Prompt
Return only those lines of the records below in which "Create" appears.

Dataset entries
- - - - -
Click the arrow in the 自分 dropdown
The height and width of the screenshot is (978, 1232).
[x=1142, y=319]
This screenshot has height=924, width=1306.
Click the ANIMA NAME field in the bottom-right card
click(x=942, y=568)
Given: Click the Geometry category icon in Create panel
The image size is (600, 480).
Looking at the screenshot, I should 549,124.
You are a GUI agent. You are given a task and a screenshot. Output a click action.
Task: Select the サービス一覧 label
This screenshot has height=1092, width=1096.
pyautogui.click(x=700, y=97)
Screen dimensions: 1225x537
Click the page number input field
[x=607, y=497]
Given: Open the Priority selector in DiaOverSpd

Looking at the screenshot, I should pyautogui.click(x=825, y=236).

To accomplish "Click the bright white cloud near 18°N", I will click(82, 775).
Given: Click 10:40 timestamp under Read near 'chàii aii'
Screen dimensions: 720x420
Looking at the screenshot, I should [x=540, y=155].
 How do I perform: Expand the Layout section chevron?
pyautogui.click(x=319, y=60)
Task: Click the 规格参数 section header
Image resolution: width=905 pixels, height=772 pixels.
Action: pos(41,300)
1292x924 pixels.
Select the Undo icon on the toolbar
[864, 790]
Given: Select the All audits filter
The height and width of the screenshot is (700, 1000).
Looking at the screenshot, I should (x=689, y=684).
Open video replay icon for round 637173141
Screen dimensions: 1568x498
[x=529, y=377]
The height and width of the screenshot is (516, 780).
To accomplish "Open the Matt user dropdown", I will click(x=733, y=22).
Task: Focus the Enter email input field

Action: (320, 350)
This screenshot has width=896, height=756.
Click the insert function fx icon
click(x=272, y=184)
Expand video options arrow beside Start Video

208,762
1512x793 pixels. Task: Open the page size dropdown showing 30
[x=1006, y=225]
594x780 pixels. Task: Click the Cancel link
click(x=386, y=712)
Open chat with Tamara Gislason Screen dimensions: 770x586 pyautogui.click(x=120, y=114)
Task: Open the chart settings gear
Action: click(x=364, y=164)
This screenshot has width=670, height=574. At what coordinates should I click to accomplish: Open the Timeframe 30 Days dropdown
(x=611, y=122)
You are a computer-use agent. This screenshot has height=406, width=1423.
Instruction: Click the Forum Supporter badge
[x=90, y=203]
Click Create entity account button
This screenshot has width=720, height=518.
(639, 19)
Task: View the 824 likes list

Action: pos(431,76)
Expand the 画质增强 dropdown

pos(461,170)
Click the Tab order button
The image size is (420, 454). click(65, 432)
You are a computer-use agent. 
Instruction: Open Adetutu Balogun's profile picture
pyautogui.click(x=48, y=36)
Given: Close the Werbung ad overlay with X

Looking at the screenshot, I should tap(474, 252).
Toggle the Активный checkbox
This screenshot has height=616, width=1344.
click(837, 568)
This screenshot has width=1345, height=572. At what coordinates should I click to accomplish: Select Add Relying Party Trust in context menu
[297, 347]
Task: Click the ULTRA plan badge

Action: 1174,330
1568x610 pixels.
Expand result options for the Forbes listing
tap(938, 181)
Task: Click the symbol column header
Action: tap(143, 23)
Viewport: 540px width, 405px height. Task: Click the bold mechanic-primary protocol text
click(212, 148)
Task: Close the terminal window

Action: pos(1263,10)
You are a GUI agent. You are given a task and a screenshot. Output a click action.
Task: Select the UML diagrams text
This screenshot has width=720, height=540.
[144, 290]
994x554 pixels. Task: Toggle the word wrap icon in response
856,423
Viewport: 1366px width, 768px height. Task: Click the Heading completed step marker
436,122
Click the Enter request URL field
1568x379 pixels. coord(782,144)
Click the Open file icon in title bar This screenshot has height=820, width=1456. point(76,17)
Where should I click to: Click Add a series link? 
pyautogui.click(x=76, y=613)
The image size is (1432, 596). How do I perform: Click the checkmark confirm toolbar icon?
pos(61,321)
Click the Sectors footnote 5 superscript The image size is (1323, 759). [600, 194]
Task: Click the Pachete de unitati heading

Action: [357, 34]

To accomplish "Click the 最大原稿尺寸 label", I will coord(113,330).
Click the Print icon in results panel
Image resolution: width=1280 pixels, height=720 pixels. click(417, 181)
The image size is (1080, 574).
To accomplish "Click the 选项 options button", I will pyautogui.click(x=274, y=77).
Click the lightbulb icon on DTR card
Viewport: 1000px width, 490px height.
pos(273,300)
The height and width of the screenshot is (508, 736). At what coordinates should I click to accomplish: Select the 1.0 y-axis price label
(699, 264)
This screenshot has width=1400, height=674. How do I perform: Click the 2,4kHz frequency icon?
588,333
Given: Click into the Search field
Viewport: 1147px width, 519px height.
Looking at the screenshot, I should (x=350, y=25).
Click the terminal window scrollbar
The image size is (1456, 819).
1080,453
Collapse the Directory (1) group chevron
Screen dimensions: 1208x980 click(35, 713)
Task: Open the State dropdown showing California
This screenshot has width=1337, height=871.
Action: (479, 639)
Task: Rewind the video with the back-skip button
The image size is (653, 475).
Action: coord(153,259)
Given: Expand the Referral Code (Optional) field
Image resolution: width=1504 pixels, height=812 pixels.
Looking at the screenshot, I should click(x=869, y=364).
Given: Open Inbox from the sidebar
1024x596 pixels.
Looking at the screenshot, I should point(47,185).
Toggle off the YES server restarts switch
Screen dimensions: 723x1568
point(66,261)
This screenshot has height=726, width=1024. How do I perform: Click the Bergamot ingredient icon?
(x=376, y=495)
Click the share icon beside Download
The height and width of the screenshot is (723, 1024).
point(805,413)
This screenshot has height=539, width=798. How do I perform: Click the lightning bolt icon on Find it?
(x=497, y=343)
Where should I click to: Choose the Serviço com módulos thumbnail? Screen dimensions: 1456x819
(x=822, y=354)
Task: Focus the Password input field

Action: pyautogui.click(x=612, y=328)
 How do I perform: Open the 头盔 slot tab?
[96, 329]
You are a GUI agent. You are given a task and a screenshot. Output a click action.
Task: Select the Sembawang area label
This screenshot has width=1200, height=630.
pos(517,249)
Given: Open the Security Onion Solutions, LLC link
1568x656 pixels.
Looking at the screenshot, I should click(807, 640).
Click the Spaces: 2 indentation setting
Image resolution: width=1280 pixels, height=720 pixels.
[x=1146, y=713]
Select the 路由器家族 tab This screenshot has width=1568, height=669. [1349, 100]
- - - - -
Answer box
Given: Click the Geometry category icon in Create panel
Click Create entity account button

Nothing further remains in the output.